AIM:
Find each line of the listing below that contains the string "link" and copy those lines. Case counts when matching.

Saved entries
--- Begin ---
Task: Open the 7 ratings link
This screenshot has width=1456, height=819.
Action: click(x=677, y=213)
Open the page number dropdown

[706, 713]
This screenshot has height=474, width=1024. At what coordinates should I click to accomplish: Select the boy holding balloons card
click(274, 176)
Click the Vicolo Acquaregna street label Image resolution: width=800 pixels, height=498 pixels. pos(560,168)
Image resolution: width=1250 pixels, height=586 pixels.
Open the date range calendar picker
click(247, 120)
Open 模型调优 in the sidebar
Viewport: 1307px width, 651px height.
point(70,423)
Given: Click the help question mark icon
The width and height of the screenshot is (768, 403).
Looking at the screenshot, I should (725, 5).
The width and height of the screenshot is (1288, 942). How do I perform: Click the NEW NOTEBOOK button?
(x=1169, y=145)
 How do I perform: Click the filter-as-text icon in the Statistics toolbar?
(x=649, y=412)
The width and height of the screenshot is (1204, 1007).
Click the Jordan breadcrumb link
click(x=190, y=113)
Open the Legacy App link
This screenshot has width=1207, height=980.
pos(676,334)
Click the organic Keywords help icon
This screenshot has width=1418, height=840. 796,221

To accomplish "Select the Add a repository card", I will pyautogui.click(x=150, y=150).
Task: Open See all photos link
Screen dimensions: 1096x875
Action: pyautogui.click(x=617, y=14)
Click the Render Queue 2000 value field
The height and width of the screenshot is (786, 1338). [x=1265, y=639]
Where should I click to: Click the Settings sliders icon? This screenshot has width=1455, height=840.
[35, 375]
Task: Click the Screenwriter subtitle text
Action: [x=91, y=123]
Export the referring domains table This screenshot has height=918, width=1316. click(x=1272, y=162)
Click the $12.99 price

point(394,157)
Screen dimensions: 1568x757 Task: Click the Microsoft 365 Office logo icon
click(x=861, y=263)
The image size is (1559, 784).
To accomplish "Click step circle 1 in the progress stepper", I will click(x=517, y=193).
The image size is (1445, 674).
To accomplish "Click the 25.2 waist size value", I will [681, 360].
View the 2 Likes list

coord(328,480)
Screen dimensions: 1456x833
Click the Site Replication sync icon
--- End ---
FULL OUTPUT:
Task: Open the 7 ratings link
Click the Jordan breadcrumb link
Open the Legacy App link
Task: Open See all photos link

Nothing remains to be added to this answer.